Regex challenge: Match phrase only if outside of an <a href> tag - regex

I am working on improving our glossary functionality in a custom CMS that is running with classic ASP (ASP 3.0) on IIS with VBScript code. I am stumped on a regex challenge I cannot solve.
Here is the current code:
If InStr(ART_ArticleBody, "href") = False then
sql="SELECT URL, Term, RegX FROM GLOSSARYDB;"
Set rsGlossary = Server.CreateObject("ADODB.Recordset")
rsGlossary.open sql, strSQLConn
Set RegExObject = New RegExp
While Not rsGlossary.EOF
URL = rsGlossary("URL")
Phrase = rsGlossary("RegX")
With RegExObject
.Pattern = Phrase
.IgnoreCase = true
.Global = false
End With
set expressionmatch = RegExObject.Execute(ART_ArticleBody)
if expressionmatch.count > 0 then
For Each expressionmatched in expressionmatch
RegExObject.Pattern = Phrase
URL = ""& expressionmatched.Value & ""
ART_ArticleBody = RegExObject.Replace(ART_ArticleBody, URL)
next
end if
rsGlossary.movenext
wend
rsGlossary.movefirst
Set RegExObject = nothing
end if
Instead of skipping putting glossary links in any article that has an href in it, as the above code does, I would like to change the code to process every article but have the RegEx pattern avoid matching on a glossary entry if the match is inside of an a tag.
For example, in italics below is a test example for this regex entry in my DB: ROI|return on investment|investment return
Here is a link that uses the glossary term: Info on return on investment.
Now, here is the glossary term in plain text, not inside of a link: return on investment.
We want to find the third instance of a match but not find the first two because they are both inside of a HTML link.
In the above text, if I were processing the article for the glossary entry "ROI|return on investment|investment return" I do not want to match on the first or second occurance that match because they are in an a tag. I need the regex pattern to skip over those matches and just match on any that are not inside of an a tag.
Any help on this would be greatly appreciated.

Try this regex:
<a\b[^<>]*>[\s\S]*?</a>|(ROI|return on investment|investment return)
This matches an HTML anchor, or any of the terms you're looking for. The terms are captured into group number 1. So in your VBScript code, check if the first capturing group matched anything, and you've got one of your keywords outside an <a> tag.
This regex indeed won't work correctly if you have nested <a> tags. That shouldn't be a problem, as anchors are normally not nested inside each other. If it is a problem, you can't solve it with VBScript/JavaScript regular expressions. The regex also won't work correctly if you have <a> tags that are missing their closing tags. If you want to take that into account, try this regex:
<a\b[^<>]*>(?:(?:(?!<a\b)[\s\S])*?</a>)?|(ROI|return on investment|investment return)

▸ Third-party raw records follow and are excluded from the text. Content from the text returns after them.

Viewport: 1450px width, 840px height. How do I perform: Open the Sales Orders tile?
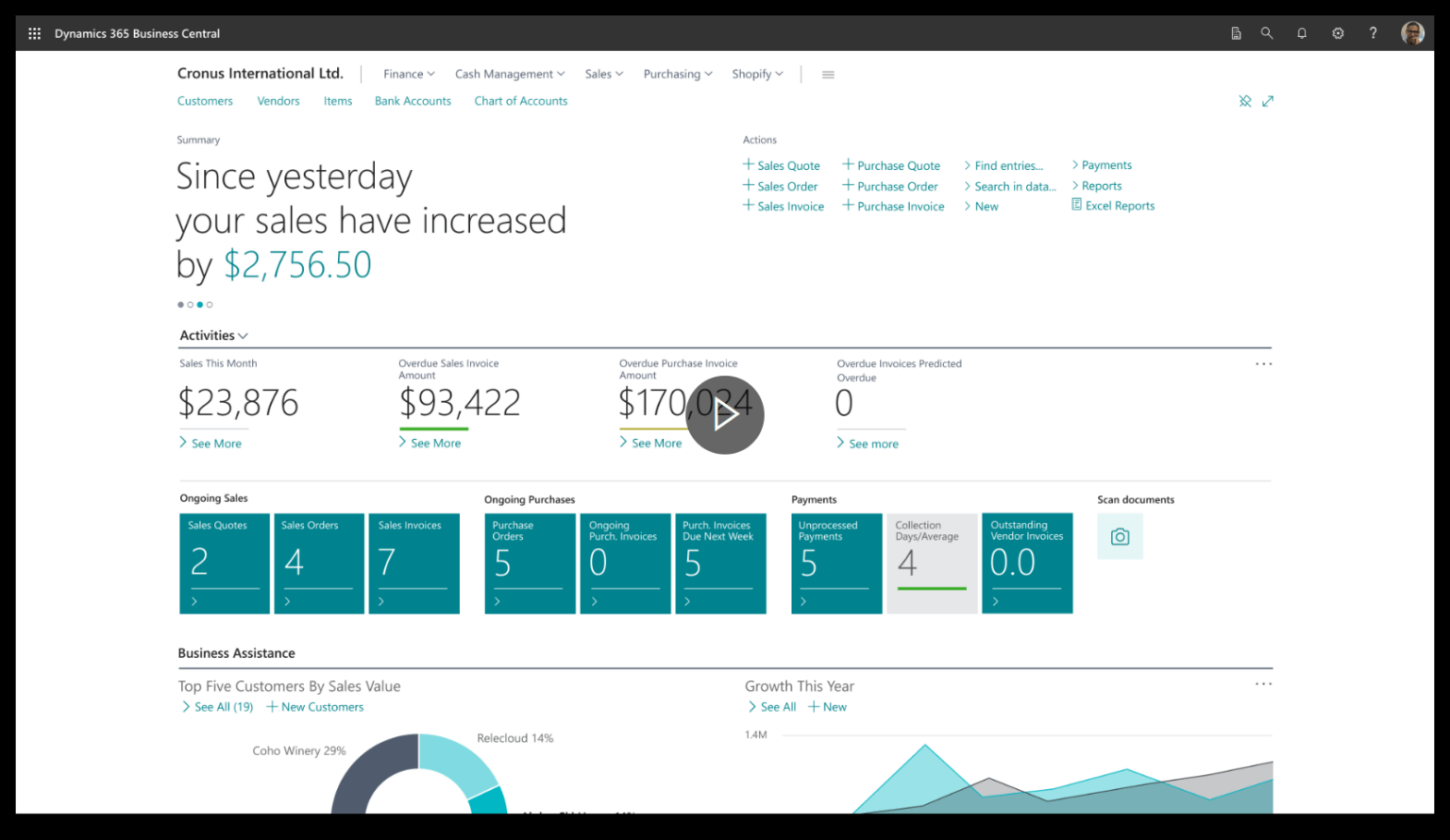[x=319, y=563]
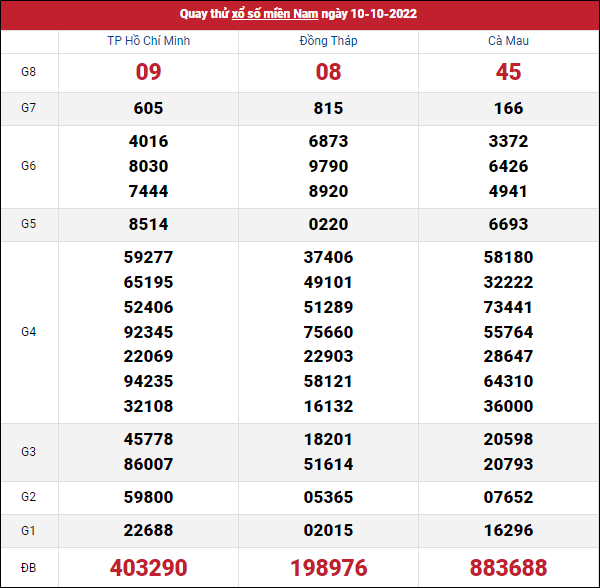
Task: Click the ĐB row label
Action: click(x=29, y=567)
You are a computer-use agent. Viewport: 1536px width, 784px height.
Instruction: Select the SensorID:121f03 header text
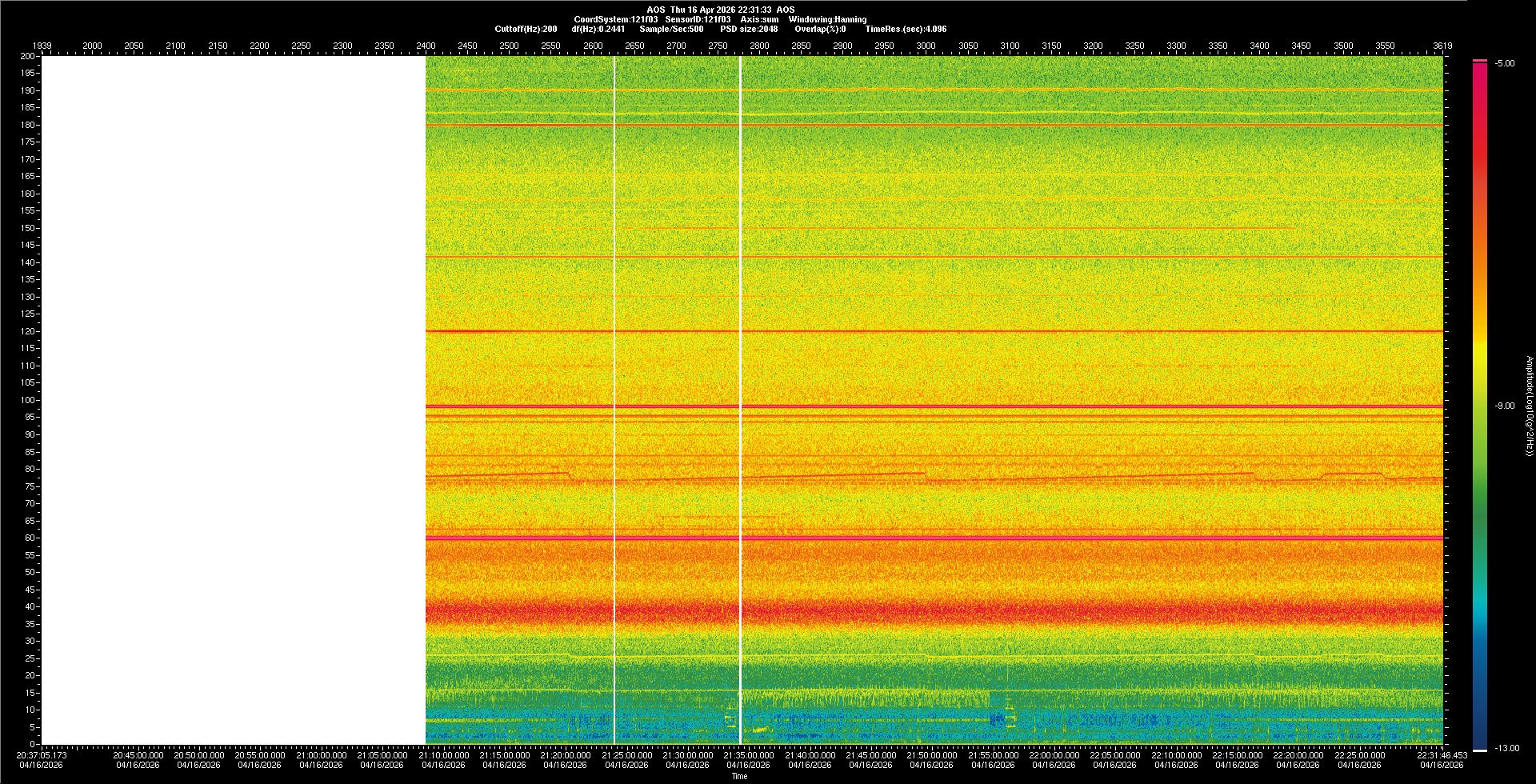pos(698,19)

This problem is, as they say, "non-trivial" in its current state. However, if you could modify your system to output more semantic markup, it would make things much easier:
undesired tag match
This is <span class="tag">a tag</span>
In this case, you can simply search:
(?<=<span class=\"tag\">)(phrase1|phrase2|phrase3)(?=</span>)
Or something a little more robust
(?<=<span class=\"tag\">).+?(?=</span>)
This way you can easily focus your searches to data within a specific <span>, and leave everything else aside.

You can't solve it because it can't be done, at least not with 100% reliability. HTML is not a "regular" language in the regular expression sense. Like the saying goes, when you have a hammer, everything starts to look like a nail. There are some things regular expressions aren't good at. This is one of them.
Most languages have some form of HTML parsing library as standard or easily obtained. Use those. That's what they were designed for.

In general, you can't use a regular expression to recognize arbitrarily nested constructs (such as bracket-delimited HTML tags). If you had solved this problem, there's be a lot of mathematicians lining up to hear about it. :)
Having said that, .NET does indeed offer an extension to regular expressions that permits what I just said was impossible, and--even better!--the sample chapter for the great "Mastering Regular Expressions" available here happens to cover that feature.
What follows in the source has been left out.